─── Source data ───
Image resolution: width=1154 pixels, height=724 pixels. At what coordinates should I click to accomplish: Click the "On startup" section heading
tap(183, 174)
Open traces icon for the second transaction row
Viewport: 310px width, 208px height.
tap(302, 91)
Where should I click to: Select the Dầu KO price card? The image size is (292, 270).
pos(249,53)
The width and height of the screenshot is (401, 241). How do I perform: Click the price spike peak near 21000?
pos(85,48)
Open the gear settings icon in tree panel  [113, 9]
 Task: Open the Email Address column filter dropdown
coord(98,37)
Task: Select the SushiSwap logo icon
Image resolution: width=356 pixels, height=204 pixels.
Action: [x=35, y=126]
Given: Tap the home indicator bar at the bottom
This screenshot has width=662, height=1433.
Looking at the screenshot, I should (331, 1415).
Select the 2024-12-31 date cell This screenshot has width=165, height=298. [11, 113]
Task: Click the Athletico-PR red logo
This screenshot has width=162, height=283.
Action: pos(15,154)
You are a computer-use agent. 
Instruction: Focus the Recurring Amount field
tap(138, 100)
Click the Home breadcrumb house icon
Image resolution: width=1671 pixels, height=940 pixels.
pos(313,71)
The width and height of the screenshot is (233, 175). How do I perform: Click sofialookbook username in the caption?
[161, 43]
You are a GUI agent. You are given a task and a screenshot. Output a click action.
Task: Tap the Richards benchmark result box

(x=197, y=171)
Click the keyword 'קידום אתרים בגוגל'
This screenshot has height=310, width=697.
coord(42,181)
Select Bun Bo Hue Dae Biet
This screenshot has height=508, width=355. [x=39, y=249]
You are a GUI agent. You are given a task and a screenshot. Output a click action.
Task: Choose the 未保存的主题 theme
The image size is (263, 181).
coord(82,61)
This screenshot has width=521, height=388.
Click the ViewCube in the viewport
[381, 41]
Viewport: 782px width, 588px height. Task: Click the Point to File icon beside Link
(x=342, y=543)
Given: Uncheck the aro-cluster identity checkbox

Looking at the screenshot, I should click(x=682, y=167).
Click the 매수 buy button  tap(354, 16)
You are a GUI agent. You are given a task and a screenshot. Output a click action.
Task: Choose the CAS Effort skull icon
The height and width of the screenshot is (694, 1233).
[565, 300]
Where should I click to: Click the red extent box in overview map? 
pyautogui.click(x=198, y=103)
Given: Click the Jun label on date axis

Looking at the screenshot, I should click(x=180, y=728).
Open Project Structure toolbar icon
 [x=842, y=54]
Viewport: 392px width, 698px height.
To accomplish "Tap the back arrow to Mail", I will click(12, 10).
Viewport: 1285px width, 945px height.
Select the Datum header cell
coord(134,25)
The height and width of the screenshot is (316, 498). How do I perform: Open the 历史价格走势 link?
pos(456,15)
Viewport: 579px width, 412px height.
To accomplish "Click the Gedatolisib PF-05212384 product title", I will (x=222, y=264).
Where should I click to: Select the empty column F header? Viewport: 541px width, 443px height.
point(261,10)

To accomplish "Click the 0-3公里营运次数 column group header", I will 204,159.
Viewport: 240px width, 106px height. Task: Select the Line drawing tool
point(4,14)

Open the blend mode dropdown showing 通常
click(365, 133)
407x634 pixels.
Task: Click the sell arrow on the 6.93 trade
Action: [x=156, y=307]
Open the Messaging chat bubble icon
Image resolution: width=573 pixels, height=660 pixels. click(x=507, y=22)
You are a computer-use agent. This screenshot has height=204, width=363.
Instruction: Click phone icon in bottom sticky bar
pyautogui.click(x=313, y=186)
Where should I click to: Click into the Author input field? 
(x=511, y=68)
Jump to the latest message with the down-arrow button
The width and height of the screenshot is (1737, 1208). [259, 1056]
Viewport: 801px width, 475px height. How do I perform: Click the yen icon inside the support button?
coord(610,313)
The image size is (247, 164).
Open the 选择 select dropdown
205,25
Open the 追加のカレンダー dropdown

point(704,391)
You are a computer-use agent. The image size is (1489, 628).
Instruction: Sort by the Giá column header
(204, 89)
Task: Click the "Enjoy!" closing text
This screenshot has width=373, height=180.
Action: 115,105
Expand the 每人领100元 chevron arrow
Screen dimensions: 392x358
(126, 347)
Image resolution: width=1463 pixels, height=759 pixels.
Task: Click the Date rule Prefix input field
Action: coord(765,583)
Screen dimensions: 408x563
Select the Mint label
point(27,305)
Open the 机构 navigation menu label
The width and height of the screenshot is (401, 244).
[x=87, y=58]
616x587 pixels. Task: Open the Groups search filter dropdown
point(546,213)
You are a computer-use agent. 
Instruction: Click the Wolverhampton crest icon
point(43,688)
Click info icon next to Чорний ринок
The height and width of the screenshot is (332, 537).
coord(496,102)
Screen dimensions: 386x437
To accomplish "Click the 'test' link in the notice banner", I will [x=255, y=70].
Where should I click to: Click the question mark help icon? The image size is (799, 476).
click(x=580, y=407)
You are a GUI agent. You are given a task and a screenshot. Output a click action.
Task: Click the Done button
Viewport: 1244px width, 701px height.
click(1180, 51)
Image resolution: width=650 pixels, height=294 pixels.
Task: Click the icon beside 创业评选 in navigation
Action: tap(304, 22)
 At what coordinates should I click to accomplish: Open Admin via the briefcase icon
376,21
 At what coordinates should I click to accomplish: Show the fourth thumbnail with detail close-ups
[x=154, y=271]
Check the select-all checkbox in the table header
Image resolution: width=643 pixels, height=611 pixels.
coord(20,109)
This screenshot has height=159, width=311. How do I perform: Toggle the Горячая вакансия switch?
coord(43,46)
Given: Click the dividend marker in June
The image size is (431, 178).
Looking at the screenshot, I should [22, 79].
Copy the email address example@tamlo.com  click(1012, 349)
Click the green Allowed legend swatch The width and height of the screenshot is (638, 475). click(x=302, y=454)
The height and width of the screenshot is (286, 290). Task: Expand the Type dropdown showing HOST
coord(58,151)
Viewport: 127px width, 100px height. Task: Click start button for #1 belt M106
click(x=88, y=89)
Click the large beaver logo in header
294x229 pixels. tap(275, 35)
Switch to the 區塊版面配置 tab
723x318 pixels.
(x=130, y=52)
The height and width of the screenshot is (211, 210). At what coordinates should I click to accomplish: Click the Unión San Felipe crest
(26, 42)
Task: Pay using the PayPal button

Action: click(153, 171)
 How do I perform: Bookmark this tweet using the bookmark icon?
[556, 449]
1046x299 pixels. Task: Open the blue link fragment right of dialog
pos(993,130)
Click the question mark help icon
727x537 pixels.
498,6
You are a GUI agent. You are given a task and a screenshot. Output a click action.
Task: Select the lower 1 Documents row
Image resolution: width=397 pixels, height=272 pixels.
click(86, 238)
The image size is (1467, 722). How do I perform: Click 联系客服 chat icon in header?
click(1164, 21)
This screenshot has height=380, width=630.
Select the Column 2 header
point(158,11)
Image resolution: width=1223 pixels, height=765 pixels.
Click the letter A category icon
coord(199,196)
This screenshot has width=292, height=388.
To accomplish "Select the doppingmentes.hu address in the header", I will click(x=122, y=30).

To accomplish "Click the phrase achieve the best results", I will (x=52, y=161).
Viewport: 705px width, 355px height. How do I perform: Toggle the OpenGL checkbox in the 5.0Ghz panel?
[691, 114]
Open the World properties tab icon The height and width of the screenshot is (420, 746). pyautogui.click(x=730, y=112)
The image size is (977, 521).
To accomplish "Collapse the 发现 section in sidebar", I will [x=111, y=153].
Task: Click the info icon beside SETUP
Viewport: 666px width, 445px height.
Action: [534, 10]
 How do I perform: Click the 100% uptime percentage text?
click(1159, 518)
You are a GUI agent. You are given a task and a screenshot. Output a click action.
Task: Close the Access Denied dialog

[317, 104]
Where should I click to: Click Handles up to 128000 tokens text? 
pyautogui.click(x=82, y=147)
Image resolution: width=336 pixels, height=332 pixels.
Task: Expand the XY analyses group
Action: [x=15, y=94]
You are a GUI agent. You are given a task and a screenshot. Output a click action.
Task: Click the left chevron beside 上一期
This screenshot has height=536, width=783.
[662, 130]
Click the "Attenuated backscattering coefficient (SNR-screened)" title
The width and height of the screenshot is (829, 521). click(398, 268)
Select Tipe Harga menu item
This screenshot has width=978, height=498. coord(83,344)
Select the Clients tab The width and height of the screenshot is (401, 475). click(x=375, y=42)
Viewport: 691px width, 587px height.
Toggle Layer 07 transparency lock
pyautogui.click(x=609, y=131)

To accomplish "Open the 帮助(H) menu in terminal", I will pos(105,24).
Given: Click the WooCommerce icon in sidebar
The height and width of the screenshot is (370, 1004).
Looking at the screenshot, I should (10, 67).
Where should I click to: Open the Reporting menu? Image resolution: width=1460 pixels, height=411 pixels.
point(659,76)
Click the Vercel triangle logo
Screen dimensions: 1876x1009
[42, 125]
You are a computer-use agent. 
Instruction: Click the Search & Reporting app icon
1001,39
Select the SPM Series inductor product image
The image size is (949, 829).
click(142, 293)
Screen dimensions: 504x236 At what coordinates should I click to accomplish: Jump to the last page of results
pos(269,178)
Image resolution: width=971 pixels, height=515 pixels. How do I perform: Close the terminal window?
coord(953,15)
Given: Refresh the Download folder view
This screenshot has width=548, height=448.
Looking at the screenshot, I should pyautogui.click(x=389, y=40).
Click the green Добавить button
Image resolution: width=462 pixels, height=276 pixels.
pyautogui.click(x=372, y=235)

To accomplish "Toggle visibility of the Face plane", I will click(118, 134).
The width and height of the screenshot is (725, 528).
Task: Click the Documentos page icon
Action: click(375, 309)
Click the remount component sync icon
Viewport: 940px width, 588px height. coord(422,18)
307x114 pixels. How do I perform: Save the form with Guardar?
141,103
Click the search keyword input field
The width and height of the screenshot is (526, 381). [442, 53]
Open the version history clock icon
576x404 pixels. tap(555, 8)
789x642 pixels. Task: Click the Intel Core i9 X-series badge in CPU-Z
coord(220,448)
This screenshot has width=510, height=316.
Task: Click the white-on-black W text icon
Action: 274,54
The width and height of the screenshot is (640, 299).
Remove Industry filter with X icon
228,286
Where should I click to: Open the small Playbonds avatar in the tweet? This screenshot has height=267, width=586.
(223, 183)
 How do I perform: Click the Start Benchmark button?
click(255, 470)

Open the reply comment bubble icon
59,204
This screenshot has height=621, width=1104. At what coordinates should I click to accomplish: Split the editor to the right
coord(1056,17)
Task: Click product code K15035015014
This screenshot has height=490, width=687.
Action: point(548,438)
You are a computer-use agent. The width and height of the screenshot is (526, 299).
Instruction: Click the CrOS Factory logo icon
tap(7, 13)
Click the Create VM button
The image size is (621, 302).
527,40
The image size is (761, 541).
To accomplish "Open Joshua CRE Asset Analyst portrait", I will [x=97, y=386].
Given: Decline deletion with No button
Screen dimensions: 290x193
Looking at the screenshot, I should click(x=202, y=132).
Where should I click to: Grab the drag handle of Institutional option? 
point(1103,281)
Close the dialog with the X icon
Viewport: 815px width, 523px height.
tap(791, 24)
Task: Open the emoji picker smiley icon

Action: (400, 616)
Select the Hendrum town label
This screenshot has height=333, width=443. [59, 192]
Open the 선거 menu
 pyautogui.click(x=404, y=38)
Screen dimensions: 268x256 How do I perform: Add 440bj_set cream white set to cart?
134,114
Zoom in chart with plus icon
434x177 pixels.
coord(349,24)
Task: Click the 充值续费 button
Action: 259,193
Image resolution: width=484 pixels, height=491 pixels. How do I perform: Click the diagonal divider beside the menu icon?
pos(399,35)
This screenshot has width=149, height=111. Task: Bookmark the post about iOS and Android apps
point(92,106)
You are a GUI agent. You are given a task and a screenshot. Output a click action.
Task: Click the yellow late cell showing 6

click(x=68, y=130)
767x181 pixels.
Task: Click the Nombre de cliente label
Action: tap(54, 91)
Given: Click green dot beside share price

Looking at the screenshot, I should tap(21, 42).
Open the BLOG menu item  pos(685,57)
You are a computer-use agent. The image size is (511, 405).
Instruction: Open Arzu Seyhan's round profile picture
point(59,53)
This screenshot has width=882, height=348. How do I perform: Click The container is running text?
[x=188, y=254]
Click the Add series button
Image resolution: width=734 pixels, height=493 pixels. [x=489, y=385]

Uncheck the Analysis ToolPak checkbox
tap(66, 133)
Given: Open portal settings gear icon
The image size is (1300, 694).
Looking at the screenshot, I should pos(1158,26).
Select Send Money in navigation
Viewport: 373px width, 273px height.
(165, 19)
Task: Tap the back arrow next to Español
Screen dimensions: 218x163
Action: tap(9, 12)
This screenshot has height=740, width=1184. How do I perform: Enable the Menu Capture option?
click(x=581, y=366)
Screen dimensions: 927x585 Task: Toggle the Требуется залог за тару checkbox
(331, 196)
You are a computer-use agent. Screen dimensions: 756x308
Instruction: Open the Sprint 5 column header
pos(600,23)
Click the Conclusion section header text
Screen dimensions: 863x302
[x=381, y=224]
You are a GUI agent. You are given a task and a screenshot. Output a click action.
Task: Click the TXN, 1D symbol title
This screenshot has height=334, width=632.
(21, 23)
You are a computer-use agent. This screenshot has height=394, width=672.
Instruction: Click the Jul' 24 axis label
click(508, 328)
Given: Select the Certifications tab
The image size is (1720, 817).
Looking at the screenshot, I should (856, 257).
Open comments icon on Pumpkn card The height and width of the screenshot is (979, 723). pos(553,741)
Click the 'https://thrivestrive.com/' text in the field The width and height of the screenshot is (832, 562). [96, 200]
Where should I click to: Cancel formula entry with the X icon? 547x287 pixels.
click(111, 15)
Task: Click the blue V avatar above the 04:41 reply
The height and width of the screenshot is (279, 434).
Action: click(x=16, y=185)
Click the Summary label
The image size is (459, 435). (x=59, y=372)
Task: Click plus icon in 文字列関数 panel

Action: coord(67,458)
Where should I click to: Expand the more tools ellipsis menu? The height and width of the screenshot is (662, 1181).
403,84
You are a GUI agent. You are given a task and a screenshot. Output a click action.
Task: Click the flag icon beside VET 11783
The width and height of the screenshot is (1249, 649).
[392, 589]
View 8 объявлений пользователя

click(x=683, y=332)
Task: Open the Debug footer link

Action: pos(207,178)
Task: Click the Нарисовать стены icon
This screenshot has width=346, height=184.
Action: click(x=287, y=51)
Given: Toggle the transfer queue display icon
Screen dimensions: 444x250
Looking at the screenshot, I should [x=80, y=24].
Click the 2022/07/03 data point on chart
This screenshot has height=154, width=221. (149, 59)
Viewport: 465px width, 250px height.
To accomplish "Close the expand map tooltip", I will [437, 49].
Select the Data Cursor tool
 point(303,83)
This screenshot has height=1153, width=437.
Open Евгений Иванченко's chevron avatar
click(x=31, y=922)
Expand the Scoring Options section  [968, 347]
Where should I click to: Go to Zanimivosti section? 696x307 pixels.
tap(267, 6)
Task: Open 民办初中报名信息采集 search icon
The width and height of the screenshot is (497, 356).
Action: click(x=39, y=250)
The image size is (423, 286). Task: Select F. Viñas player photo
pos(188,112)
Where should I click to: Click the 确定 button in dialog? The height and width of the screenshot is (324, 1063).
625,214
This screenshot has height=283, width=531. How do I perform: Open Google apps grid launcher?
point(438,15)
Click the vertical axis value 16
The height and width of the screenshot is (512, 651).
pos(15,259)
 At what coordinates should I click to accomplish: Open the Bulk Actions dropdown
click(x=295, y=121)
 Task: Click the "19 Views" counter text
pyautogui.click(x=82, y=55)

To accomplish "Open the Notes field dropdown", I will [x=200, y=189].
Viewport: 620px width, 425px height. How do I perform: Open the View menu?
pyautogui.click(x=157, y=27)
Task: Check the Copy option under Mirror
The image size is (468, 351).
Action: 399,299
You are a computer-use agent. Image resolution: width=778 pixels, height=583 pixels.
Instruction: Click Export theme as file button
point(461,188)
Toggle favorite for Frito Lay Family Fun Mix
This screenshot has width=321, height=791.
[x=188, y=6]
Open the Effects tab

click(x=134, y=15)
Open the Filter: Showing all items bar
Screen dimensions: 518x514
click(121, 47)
───
**How to complete this task:**
Starting at the line above that holds "1046x299 pixels. Task: Open" and ending at the line that holds "This screenshot has height=380, width=630.", transcribe each line exactly and include no other lines.

**Exercise answer:**
1046x299 pixels. Task: Open the blue link fragment right of dialog
pos(993,130)
Click the question mark help icon
727x537 pixels.
498,6
You are a GUI agent. You are given a task and a screenshot. Output a click action.
Task: Select the lower 1 Documents row
Image resolution: width=397 pixels, height=272 pixels.
click(86, 238)
The image size is (1467, 722). How do I perform: Click 联系客服 chat icon in header?
click(1164, 21)
This screenshot has height=380, width=630.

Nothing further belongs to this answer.